REQUIREMENT - Please put the listing into a JSON list of strings, from its first line through the line containing "click(531, 657)", both included, with one string per line and blank lines left out.
# Start of THE DATA
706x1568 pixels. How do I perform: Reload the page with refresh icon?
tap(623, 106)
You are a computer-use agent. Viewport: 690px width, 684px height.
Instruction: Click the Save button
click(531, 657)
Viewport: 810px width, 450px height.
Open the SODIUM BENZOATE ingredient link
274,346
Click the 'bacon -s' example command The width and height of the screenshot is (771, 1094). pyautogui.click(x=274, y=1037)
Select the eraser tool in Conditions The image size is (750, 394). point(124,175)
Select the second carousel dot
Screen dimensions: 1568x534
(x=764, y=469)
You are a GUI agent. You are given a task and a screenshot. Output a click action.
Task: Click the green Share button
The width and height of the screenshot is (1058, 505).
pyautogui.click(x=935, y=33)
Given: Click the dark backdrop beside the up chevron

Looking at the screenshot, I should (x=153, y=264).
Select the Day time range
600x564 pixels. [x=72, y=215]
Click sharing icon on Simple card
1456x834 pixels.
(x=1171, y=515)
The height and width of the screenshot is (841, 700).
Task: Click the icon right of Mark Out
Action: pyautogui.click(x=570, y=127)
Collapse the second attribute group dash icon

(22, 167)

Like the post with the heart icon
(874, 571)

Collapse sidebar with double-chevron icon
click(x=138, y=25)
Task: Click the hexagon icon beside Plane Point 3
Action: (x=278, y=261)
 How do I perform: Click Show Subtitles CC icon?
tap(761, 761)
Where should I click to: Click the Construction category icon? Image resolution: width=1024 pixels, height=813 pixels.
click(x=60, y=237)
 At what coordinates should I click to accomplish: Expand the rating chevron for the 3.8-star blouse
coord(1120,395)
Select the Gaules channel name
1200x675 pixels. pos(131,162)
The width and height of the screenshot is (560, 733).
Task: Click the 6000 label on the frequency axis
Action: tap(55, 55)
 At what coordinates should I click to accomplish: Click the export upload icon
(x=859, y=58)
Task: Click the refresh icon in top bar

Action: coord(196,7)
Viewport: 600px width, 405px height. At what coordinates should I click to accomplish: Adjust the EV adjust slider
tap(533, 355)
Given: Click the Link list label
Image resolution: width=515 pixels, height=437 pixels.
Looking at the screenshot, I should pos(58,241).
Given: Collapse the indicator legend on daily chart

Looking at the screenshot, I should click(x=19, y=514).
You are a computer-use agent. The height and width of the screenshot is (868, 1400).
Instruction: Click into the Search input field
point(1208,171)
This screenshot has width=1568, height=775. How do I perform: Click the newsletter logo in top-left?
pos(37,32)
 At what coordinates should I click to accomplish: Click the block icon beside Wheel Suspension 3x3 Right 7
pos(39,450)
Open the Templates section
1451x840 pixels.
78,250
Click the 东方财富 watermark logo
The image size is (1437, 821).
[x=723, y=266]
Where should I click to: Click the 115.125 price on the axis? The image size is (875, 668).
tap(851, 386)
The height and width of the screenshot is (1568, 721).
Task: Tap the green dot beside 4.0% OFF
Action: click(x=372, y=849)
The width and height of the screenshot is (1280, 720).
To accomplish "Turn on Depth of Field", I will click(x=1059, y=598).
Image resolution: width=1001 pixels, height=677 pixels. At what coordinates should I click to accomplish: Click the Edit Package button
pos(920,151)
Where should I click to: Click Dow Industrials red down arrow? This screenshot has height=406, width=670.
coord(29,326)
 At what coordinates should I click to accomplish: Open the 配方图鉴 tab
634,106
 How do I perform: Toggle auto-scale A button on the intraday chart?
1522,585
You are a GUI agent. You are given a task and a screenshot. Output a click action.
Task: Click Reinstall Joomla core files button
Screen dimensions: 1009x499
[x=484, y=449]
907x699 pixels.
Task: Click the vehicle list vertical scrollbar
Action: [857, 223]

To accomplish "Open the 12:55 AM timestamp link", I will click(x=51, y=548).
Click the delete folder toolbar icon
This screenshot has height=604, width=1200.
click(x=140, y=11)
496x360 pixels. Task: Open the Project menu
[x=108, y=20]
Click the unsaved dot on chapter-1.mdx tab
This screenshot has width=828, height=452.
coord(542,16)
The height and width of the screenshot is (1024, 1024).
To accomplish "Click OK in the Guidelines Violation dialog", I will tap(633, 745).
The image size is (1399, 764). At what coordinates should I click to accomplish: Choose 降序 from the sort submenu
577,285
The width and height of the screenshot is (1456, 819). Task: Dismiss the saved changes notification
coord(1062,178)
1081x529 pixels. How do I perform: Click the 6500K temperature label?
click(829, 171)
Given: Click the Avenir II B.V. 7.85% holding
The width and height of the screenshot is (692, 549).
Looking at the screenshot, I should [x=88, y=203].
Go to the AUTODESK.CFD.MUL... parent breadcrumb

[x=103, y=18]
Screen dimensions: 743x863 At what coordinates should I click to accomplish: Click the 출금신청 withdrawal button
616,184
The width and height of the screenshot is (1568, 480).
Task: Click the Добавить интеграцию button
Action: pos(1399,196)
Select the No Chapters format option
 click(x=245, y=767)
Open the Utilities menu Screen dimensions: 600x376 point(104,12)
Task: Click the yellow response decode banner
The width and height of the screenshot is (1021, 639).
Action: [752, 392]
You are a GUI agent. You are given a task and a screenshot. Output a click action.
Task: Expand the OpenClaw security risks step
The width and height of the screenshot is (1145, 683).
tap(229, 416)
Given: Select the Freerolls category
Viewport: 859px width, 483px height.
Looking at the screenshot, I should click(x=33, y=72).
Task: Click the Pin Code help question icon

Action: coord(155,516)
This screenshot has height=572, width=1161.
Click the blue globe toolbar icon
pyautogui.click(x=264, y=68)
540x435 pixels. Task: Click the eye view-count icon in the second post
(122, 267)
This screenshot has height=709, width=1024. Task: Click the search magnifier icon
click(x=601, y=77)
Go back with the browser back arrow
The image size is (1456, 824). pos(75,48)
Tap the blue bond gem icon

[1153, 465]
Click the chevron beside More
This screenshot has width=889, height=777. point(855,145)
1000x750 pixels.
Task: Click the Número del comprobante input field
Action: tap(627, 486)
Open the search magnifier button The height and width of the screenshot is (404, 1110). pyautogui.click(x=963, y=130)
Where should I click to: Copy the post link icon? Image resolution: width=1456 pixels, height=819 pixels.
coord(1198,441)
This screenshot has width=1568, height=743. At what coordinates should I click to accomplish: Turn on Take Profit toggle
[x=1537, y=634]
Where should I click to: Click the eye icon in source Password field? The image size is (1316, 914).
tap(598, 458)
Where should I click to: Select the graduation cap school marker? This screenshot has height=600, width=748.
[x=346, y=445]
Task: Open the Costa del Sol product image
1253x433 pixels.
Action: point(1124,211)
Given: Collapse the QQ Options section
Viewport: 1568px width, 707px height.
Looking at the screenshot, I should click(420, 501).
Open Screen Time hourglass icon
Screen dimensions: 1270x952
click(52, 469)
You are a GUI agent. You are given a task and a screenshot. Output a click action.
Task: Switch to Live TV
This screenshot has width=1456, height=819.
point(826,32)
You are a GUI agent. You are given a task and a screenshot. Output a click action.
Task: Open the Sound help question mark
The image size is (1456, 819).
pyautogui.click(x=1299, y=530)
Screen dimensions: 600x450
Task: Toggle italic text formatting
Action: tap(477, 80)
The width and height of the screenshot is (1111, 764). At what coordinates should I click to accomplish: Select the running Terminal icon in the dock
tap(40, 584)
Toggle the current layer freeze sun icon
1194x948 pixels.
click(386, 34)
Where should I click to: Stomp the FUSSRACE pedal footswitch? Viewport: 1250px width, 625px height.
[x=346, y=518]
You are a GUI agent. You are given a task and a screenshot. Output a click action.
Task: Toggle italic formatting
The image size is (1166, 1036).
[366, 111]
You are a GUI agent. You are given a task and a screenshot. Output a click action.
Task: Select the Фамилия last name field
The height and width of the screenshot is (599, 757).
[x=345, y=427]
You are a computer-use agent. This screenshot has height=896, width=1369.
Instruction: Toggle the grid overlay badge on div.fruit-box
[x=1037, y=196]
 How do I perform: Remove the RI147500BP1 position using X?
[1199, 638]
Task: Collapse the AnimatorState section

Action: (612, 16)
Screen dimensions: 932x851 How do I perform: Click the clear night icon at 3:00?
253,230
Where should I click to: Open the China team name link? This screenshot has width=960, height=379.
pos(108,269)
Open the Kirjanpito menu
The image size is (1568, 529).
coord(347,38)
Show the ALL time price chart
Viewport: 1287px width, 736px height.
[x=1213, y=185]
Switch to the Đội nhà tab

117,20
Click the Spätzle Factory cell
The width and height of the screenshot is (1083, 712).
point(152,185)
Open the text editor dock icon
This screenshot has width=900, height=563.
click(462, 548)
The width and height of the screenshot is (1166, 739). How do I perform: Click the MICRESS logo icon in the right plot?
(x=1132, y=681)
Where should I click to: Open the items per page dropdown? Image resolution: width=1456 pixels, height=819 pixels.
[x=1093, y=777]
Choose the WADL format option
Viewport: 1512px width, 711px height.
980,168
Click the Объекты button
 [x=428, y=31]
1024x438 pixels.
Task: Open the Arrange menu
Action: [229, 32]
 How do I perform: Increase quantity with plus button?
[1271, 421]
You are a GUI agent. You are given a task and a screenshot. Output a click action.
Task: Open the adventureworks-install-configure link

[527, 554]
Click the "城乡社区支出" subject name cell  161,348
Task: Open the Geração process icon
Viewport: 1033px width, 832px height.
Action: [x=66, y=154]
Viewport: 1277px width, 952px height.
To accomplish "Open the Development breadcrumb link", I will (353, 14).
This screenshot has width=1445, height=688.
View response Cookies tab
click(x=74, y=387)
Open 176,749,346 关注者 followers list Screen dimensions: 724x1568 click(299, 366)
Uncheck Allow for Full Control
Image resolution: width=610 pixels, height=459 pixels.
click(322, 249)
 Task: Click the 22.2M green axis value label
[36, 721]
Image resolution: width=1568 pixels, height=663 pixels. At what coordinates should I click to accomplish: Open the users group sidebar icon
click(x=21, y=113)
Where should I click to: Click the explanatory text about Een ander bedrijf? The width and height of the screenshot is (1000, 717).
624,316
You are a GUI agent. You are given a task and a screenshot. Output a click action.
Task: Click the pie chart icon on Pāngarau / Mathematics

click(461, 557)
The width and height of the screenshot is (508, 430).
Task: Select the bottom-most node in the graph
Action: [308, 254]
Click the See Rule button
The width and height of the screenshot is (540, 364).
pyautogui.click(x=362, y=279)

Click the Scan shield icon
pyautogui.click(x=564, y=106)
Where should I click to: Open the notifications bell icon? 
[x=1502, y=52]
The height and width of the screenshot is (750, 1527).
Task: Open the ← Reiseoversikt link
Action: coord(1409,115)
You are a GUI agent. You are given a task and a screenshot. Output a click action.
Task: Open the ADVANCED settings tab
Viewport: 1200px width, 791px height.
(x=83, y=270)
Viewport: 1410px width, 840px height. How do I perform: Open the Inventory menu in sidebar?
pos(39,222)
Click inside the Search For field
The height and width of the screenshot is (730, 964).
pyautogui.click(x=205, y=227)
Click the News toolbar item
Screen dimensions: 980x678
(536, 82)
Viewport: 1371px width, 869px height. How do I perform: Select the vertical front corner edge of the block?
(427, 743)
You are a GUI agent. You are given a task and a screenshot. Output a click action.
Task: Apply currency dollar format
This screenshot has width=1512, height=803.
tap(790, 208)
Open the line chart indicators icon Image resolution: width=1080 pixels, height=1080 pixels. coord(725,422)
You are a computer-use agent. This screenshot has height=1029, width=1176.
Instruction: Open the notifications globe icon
# End of THE DATA
REPLY -
[
  "706x1568 pixels. How do I perform: Reload the page with refresh icon?",
  "tap(623, 106)",
  "You are a computer-use agent. Viewport: 690px width, 684px height.",
  "Instruction: Click the Save button",
  "click(531, 657)"
]